What the task asks
Produce an exact copy of the data below.

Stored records

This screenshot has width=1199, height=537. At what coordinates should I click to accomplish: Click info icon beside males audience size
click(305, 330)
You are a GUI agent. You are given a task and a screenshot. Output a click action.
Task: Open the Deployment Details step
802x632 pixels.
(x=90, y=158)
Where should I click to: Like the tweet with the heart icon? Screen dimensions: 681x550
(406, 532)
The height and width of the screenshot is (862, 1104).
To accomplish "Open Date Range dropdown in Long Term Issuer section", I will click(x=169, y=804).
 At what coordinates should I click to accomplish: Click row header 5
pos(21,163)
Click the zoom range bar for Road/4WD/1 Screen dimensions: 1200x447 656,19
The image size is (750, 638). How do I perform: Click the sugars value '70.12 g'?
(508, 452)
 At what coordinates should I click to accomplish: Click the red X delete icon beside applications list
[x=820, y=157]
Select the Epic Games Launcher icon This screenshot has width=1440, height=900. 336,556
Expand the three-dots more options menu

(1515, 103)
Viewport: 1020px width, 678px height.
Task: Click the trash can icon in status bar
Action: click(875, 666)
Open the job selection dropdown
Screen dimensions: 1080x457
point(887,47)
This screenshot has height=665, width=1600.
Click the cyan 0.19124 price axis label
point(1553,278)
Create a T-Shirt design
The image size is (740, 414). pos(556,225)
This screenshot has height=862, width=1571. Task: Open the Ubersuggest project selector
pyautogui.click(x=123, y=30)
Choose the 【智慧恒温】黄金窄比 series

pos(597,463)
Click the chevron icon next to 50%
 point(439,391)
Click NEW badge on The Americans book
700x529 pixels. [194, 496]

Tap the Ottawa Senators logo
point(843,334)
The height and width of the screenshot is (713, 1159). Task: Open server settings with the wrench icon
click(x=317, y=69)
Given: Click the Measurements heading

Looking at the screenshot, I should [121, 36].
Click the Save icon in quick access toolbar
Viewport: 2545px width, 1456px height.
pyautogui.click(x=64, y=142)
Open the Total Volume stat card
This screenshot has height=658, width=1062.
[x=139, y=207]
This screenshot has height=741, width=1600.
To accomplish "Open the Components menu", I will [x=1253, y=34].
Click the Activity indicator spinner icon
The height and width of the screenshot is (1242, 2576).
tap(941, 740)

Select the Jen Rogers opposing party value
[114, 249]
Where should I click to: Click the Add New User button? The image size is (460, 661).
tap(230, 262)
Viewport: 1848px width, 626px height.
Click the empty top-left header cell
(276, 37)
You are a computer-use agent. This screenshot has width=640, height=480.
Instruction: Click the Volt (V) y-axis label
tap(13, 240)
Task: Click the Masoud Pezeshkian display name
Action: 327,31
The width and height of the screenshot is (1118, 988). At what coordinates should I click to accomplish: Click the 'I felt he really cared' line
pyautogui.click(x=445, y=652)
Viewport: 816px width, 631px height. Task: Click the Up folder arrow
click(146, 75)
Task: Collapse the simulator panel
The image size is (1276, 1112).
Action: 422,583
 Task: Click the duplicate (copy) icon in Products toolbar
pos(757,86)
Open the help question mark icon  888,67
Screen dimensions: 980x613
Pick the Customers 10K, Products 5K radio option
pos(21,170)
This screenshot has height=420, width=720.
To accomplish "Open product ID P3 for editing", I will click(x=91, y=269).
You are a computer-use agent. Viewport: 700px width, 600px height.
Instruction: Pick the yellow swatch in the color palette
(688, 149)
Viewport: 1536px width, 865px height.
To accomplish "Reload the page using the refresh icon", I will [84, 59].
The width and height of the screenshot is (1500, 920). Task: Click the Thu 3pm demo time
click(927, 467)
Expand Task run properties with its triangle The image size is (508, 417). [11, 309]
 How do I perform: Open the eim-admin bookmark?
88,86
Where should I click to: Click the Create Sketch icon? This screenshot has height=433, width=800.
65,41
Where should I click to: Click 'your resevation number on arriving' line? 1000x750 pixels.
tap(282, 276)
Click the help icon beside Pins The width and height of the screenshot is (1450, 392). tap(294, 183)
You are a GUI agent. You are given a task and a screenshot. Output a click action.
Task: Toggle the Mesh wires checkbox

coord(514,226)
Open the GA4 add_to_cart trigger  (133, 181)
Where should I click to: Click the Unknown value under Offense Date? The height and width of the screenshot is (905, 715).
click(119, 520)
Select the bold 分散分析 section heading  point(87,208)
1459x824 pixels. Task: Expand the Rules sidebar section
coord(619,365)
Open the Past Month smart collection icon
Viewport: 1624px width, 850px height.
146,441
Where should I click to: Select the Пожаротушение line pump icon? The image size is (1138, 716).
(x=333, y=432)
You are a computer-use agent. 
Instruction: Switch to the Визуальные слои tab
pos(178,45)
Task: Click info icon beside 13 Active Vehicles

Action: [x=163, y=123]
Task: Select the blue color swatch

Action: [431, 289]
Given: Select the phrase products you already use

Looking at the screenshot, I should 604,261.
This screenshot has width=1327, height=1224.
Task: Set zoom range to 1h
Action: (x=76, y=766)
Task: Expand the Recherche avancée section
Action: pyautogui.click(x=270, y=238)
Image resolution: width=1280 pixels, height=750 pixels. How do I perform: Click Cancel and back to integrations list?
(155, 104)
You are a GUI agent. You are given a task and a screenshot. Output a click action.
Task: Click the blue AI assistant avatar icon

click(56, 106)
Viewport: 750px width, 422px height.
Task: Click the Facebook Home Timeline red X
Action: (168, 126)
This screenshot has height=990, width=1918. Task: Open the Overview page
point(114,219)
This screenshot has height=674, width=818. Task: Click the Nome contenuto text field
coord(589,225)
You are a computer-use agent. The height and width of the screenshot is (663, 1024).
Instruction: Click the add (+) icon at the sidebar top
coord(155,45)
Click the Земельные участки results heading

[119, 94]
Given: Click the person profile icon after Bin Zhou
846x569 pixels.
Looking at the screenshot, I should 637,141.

Response to the exercise
This screenshot has width=1199, height=537. At what coordinates should I click to accomplish: Click info icon beside males audience size
click(305, 330)
You are a GUI agent. You are given a task and a screenshot. Output a click action.
Task: Open the Deployment Details step
802x632 pixels.
(x=90, y=158)
Where should I click to: Like the tweet with the heart icon? Screen dimensions: 681x550
(406, 532)
The height and width of the screenshot is (862, 1104).
To accomplish "Open Date Range dropdown in Long Term Issuer section", I will click(x=169, y=804).
 At what coordinates should I click to accomplish: Click row header 5
pos(21,163)
Click the zoom range bar for Road/4WD/1 Screen dimensions: 1200x447 656,19
The image size is (750, 638). How do I perform: Click the sugars value '70.12 g'?
(508, 452)
 At what coordinates should I click to accomplish: Click the red X delete icon beside applications list
[x=820, y=157]
Select the Epic Games Launcher icon This screenshot has width=1440, height=900. 336,556
Expand the three-dots more options menu

(1515, 103)
Viewport: 1020px width, 678px height.
Task: Click the trash can icon in status bar
Action: click(875, 666)
Open the job selection dropdown
Screen dimensions: 1080x457
point(887,47)
This screenshot has height=665, width=1600.
Click the cyan 0.19124 price axis label
point(1553,278)
Create a T-Shirt design
The image size is (740, 414). pos(556,225)
This screenshot has height=862, width=1571. Task: Open the Ubersuggest project selector
pyautogui.click(x=123, y=30)
Choose the 【智慧恒温】黄金窄比 series

pos(597,463)
Click the chevron icon next to 50%
 point(439,391)
Click NEW badge on The Americans book
700x529 pixels. [194, 496]

Tap the Ottawa Senators logo
point(843,334)
The height and width of the screenshot is (713, 1159). Task: Open server settings with the wrench icon
click(x=317, y=69)
Given: Click the Measurements heading

Looking at the screenshot, I should [121, 36].
Click the Save icon in quick access toolbar
Viewport: 2545px width, 1456px height.
pyautogui.click(x=64, y=142)
Open the Total Volume stat card
This screenshot has height=658, width=1062.
[x=139, y=207]
This screenshot has height=741, width=1600.
To accomplish "Open the Components menu", I will [x=1253, y=34].
Click the Activity indicator spinner icon
The height and width of the screenshot is (1242, 2576).
tap(941, 740)

Select the Jen Rogers opposing party value
[114, 249]
Where should I click to: Click the Add New User button? The image size is (460, 661).
tap(230, 262)
Viewport: 1848px width, 626px height.
Click the empty top-left header cell
(276, 37)
You are a computer-use agent. This screenshot has width=640, height=480.
Instruction: Click the Volt (V) y-axis label
tap(13, 240)
Task: Click the Masoud Pezeshkian display name
Action: 327,31
The width and height of the screenshot is (1118, 988). At what coordinates should I click to accomplish: Click the 'I felt he really cared' line
pyautogui.click(x=445, y=652)
Viewport: 816px width, 631px height. Task: Click the Up folder arrow
click(146, 75)
Task: Collapse the simulator panel
The image size is (1276, 1112).
Action: 422,583
 Task: Click the duplicate (copy) icon in Products toolbar
pos(757,86)
Open the help question mark icon  888,67
Screen dimensions: 980x613
Pick the Customers 10K, Products 5K radio option
pos(21,170)
This screenshot has height=420, width=720.
To accomplish "Open product ID P3 for editing", I will click(x=91, y=269).
You are a computer-use agent. Viewport: 700px width, 600px height.
Instruction: Pick the yellow swatch in the color palette
(688, 149)
Viewport: 1536px width, 865px height.
To accomplish "Reload the page using the refresh icon", I will [84, 59].
The width and height of the screenshot is (1500, 920). Task: Click the Thu 3pm demo time
click(927, 467)
Expand Task run properties with its triangle The image size is (508, 417). [11, 309]
 How do I perform: Open the eim-admin bookmark?
88,86
Where should I click to: Click the Create Sketch icon? This screenshot has height=433, width=800.
65,41
Where should I click to: Click 'your resevation number on arriving' line? 1000x750 pixels.
tap(282, 276)
Click the help icon beside Pins The width and height of the screenshot is (1450, 392). tap(294, 183)
You are a GUI agent. You are given a task and a screenshot. Output a click action.
Task: Toggle the Mesh wires checkbox

coord(514,226)
Open the GA4 add_to_cart trigger  (133, 181)
Where should I click to: Click the Unknown value under Offense Date? The height and width of the screenshot is (905, 715).
click(119, 520)
Select the bold 分散分析 section heading  point(87,208)
1459x824 pixels. Task: Expand the Rules sidebar section
coord(619,365)
Open the Past Month smart collection icon
Viewport: 1624px width, 850px height.
146,441
Where should I click to: Select the Пожаротушение line pump icon? The image size is (1138, 716).
(x=333, y=432)
You are a computer-use agent. 
Instruction: Switch to the Визуальные слои tab
pos(178,45)
Task: Click info icon beside 13 Active Vehicles

Action: [x=163, y=123]
Task: Select the blue color swatch

Action: [431, 289]
Given: Select the phrase products you already use

Looking at the screenshot, I should 604,261.
This screenshot has width=1327, height=1224.
Task: Set zoom range to 1h
Action: (x=76, y=766)
Task: Expand the Recherche avancée section
Action: pyautogui.click(x=270, y=238)
Image resolution: width=1280 pixels, height=750 pixels. How do I perform: Click Cancel and back to integrations list?
(155, 104)
You are a GUI agent. You are given a task and a screenshot. Output a click action.
Task: Click the blue AI assistant avatar icon

click(56, 106)
Viewport: 750px width, 422px height.
Task: Click the Facebook Home Timeline red X
Action: (168, 126)
This screenshot has height=990, width=1918. Task: Open the Overview page
point(114,219)
This screenshot has height=674, width=818. Task: Click the Nome contenuto text field
coord(589,225)
You are a computer-use agent. The height and width of the screenshot is (663, 1024).
Instruction: Click the add (+) icon at the sidebar top
coord(155,45)
Click the Земельные участки results heading

[119, 94]
Given: Click the person profile icon after Bin Zhou
846x569 pixels.
Looking at the screenshot, I should 637,141.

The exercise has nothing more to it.